— WHAT THE TASK REQUIRES —
When you reach the line that contains "Viewport: 413px width, 407px" in the data below, start reproducing lines exactly, and stop after the line that contains "Task: Star the MATLAB.ipynb notebook".

[RECORDED INFORMATION]

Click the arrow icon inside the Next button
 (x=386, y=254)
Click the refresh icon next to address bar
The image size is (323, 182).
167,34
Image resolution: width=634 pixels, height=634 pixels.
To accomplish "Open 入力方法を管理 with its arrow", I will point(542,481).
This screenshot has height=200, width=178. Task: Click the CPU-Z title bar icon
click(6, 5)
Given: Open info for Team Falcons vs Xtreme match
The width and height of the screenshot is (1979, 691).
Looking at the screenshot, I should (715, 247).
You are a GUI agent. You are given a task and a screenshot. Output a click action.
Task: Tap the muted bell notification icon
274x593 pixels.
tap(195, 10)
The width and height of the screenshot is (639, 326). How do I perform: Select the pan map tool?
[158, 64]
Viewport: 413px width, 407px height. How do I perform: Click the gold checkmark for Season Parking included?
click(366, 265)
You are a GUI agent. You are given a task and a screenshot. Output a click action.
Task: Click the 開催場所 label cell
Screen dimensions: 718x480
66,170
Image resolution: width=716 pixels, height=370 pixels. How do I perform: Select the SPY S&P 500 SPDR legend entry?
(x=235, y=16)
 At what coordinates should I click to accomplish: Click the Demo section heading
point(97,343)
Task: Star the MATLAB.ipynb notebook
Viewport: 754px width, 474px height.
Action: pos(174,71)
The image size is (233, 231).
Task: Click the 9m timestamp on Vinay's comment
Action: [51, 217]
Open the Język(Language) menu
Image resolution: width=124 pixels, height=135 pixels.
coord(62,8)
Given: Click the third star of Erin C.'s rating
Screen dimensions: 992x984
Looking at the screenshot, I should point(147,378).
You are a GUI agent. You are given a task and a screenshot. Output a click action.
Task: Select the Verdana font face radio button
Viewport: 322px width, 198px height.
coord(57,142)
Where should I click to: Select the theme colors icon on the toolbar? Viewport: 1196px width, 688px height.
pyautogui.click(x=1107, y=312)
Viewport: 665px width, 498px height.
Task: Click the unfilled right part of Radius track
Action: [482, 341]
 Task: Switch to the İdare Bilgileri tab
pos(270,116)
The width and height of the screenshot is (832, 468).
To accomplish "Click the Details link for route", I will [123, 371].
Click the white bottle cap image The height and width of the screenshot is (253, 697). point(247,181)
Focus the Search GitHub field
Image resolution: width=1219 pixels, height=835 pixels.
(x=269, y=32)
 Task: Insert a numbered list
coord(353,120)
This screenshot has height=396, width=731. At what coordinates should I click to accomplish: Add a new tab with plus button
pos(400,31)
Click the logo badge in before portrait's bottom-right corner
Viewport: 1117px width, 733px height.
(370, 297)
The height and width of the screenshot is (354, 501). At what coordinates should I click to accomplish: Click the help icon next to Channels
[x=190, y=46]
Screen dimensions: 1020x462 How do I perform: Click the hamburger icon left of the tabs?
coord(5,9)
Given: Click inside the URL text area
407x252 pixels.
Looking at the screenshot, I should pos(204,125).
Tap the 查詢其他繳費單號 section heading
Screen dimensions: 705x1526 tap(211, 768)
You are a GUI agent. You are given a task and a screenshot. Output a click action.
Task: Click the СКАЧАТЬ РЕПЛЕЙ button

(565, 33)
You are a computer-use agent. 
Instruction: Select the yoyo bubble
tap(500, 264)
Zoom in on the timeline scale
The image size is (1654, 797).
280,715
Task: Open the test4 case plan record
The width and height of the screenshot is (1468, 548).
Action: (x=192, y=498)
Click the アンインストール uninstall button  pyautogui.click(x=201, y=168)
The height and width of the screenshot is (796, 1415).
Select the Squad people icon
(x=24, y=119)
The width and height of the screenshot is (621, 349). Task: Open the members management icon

[/RECORDED INFORMATION]

— WRITTEN REPLY —
Viewport: 413px width, 407px height. How do I perform: Click the gold checkmark for Season Parking included?
click(366, 265)
You are a GUI agent. You are given a task and a screenshot. Output a click action.
Task: Click the 開催場所 label cell
Screen dimensions: 718x480
66,170
Image resolution: width=716 pixels, height=370 pixels. How do I perform: Select the SPY S&P 500 SPDR legend entry?
(x=235, y=16)
 At what coordinates should I click to accomplish: Click the Demo section heading
point(97,343)
Task: Star the MATLAB.ipynb notebook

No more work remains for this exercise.